(Item position records)

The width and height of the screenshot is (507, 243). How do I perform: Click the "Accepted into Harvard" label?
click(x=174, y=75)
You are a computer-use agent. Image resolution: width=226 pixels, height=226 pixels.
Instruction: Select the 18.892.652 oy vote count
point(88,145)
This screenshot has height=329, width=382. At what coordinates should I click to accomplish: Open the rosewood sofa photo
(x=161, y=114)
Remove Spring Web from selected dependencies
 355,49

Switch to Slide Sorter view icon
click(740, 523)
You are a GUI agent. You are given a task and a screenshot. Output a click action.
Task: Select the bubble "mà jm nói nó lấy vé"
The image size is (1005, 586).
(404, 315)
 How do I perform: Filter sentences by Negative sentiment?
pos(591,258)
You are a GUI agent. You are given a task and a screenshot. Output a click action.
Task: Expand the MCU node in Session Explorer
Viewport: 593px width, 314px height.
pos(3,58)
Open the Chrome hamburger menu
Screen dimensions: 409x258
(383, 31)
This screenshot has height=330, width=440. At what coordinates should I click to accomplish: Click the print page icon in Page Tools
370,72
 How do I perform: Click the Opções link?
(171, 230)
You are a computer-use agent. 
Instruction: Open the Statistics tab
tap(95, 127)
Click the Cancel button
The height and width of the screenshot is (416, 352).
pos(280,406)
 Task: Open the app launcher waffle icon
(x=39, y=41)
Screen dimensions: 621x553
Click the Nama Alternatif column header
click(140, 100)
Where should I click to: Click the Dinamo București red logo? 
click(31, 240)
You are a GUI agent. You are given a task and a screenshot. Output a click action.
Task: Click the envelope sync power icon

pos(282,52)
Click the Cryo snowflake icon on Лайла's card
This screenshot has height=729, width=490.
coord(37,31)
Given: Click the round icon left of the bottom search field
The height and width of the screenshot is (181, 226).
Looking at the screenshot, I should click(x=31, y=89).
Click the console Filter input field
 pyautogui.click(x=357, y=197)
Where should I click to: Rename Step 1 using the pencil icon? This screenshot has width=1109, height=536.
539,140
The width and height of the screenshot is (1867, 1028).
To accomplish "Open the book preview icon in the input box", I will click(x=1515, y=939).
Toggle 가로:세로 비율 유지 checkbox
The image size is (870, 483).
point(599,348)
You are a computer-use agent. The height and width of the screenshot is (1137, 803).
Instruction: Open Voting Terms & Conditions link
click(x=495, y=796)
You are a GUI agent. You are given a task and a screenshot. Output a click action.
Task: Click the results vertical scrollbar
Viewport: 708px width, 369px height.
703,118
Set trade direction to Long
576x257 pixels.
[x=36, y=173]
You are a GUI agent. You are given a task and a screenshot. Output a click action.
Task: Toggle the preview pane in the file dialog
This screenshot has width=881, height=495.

## EXERCISE BRIEF:
Return the lines exactly as they appear, from the line containing "Where should I click to: Click" through the end of the records, both ends included.

## PROBLEM SOLUTION:
Where should I click to: Click the Dinamo București red logo? 
click(31, 240)
You are a GUI agent. You are given a task and a screenshot. Output a click action.
Task: Click the envelope sync power icon

pos(282,52)
Click the Cryo snowflake icon on Лайла's card
This screenshot has height=729, width=490.
coord(37,31)
Given: Click the round icon left of the bottom search field
The height and width of the screenshot is (181, 226).
Looking at the screenshot, I should click(x=31, y=89).
Click the console Filter input field
 pyautogui.click(x=357, y=197)
Where should I click to: Rename Step 1 using the pencil icon? This screenshot has width=1109, height=536.
539,140
The width and height of the screenshot is (1867, 1028).
To accomplish "Open the book preview icon in the input box", I will click(x=1515, y=939).
Toggle 가로:세로 비율 유지 checkbox
The image size is (870, 483).
point(599,348)
You are a computer-use agent. The height and width of the screenshot is (1137, 803).
Instruction: Open Voting Terms & Conditions link
click(x=495, y=796)
You are a GUI agent. You are given a task and a screenshot. Output a click action.
Task: Click the results vertical scrollbar
Viewport: 708px width, 369px height.
703,118
Set trade direction to Long
576x257 pixels.
[x=36, y=173]
You are a GUI agent. You are given a task and a screenshot. Output a click action.
Task: Toggle the preview pane in the file dialog
This screenshot has width=881, height=495.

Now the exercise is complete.